*** Record set Section Begins ***

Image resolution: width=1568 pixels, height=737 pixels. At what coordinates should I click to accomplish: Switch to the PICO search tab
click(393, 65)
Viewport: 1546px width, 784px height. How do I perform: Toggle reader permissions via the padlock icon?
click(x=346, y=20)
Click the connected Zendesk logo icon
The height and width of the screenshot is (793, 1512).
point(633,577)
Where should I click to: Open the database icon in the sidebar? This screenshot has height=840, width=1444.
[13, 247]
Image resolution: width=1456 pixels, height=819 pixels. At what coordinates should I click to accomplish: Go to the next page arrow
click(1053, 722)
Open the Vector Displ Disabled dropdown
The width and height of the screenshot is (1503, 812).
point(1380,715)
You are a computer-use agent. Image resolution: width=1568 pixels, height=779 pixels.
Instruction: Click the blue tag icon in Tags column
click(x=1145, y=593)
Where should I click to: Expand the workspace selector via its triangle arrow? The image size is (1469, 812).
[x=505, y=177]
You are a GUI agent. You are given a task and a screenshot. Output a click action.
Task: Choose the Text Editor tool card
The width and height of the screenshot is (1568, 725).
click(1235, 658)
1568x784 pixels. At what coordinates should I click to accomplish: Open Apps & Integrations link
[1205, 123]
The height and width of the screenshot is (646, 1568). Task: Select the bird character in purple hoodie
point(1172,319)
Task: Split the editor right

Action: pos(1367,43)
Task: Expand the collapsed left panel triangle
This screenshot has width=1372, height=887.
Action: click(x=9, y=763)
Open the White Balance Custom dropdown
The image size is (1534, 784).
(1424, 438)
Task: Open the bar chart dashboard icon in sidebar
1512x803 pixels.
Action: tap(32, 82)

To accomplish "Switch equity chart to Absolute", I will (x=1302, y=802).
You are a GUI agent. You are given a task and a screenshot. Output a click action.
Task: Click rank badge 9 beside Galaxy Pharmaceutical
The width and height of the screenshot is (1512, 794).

*** Record set Section Ends ***

▸ **Your task**
Read through the entries and copy each line in which "chart" appears.

▸ **Expected answer**
Task: Open the bar chart dashboard icon in sidebar
To accomplish "Switch equity chart to Absolute", I will (x=1302, y=802).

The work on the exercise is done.